● **Page extract**:
(begin)

Phase 3: MCP support (industry standard)

  • MCP client that can connect to external MCP servers (stdio, SSE, HTTP)
  • This is the big one -- Codex, Cline, and OpenCode all support MCP
  • Allows Hermes to use any MCP-compatible tool server (hundreds exist)
  • Config: mcp_servers list in config.yaml with connection details
  • Each MCP server's tools get registered as a new toolset

6. MCP (Model Context Protocol) Support 🔗

Status: Not started Priority: High -- this is becoming an industry standard

MCP is the protocol that Codex, Cline, and OpenCode all support for connecting to external tool servers. Supporting MCP would instantly give Hermes access to hundreds of community tool servers.

What other agents do:

  • Codex: Full MCP integration with skill dependencies
  • Cline: use_mcp_tool / access_mcp_resource / load_mcp_documentation tools
  • OpenCode: MCP client support (stdio, SSE, StreamableHTTP transports), OAuth auth

Our approach:

  • Implement an MCP client that can connect to external MCP servers
  • Config: list of MCP servers in ~/.hermes/config.yaml with transport type and connection details
  • Each MCP server's tools auto-registered as a dynamic toolset
  • Start with stdio transport (most common), then add SSE and HTTP
  • Could also be part of the Plugin system (#5, Phase 3) since MCP is essentially a plugin protocol

8. Filesystem Checkpointing / Rollback 🔄

Status: Not started Priority: Low-Medium

Automatic filesystem snapshots after each agent loop iteration so the user can roll back destructive changes to their project.

What other agents do:

  • Cline: Workspace checkpoints at each step with Compare/Restore UI
  • OpenCode: Git-backed workspace snapshots per step, with weekly gc
  • Codex: Sandboxed execution with commit-per-step, rollback on failure

Our approach:

  • After each tool call (or batch of tool calls in a single turn) that modifies files, create a lightweight checkpoint of the affected files
  • Git-based when the project is a repo: auto-commit to a detached/temporary branch (hermes/checkpoints/<session>) after each agent turn, squash or discard on session end
  • Non-git fallback: tar snapshots of changed files in ~/.hermes/checkpoints/<session_id>/
  • hermes rollback CLI command to restore to a previous checkpoint
  • Agent-accessible via a checkpoint tool: list (show available restore points), restore (roll back to a named point), diff (show what changed since a checkpoint)

(end)

● **Exercises**:
1. Name the operations that the roadmap extract above assigns to the agent's checkpoint tool.
2. According to the roadmap extract above, where are tar snapshots of changed files kept when the project is not a git repo?

● **Given information**:
(begin)

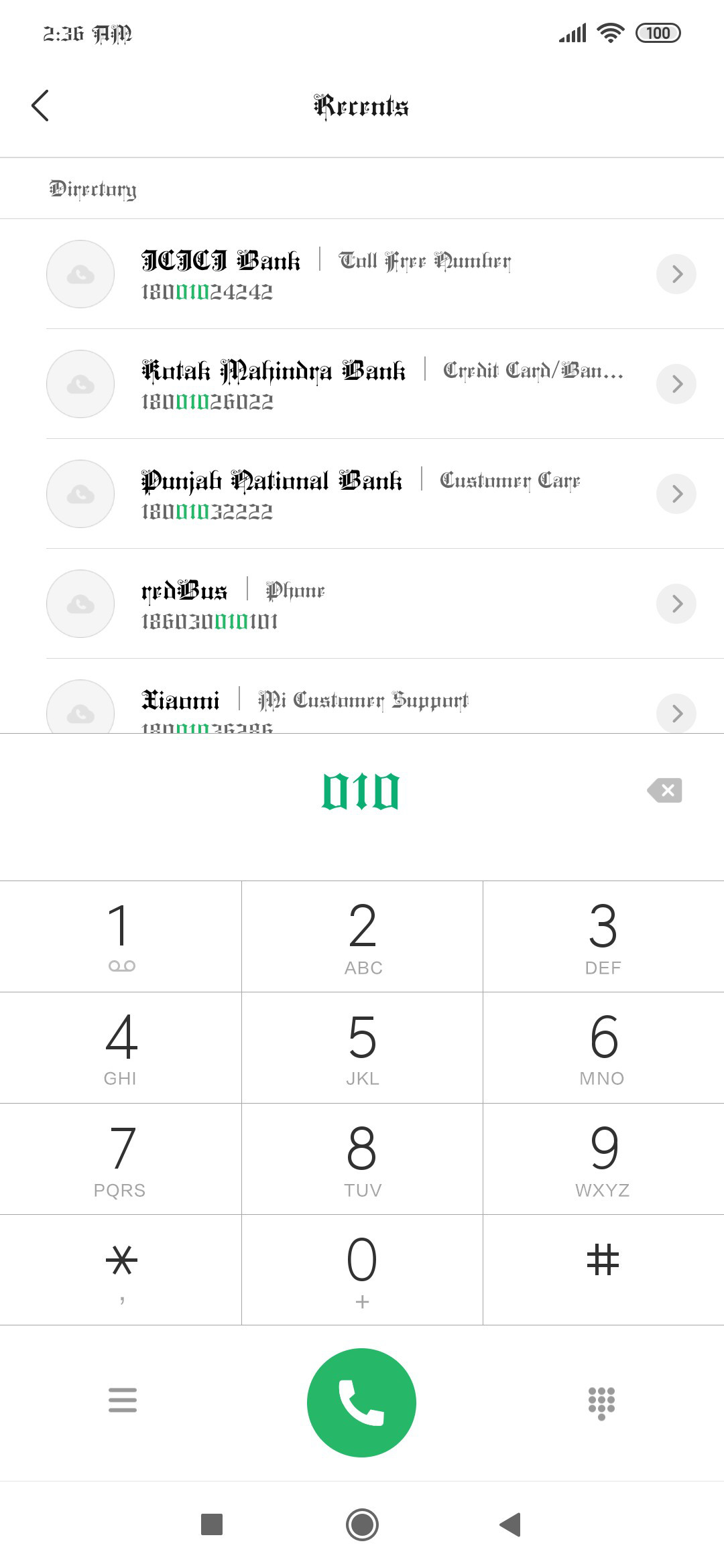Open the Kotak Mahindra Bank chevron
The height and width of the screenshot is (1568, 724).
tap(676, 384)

(end)
(begin)

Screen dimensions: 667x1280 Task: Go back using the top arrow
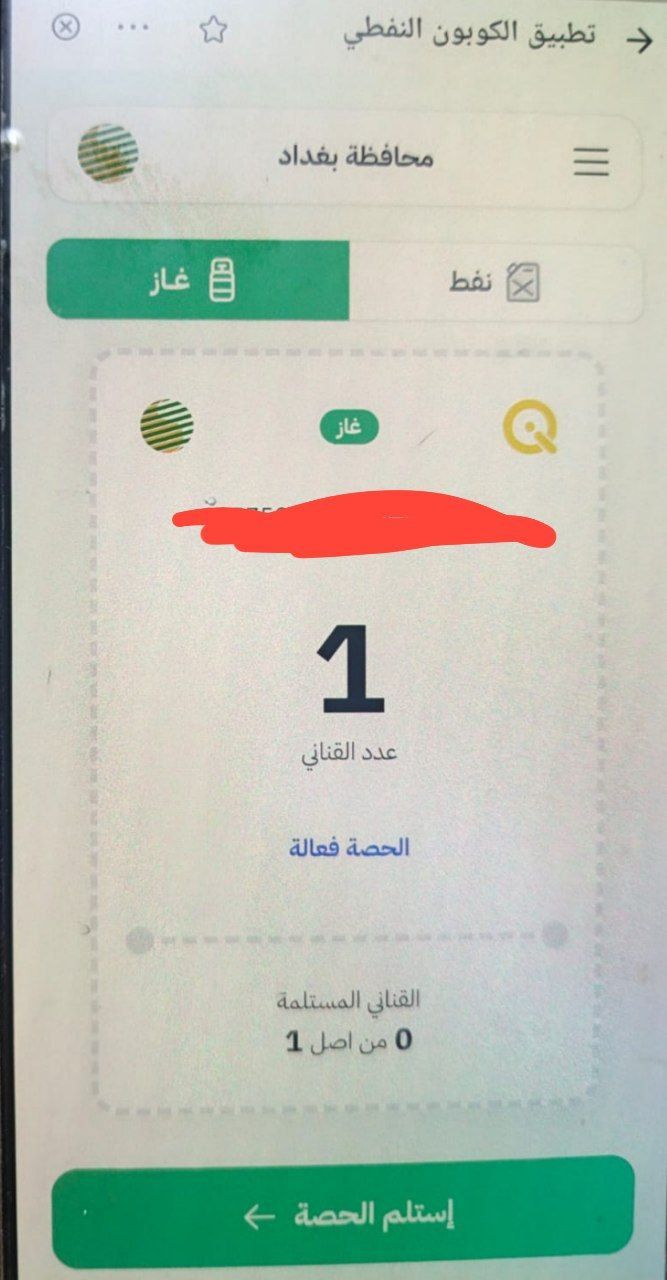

(end)

● **Correct answers**:
1. list, restore, diff

2. In ~/.hermes/checkpoints/<session_id>/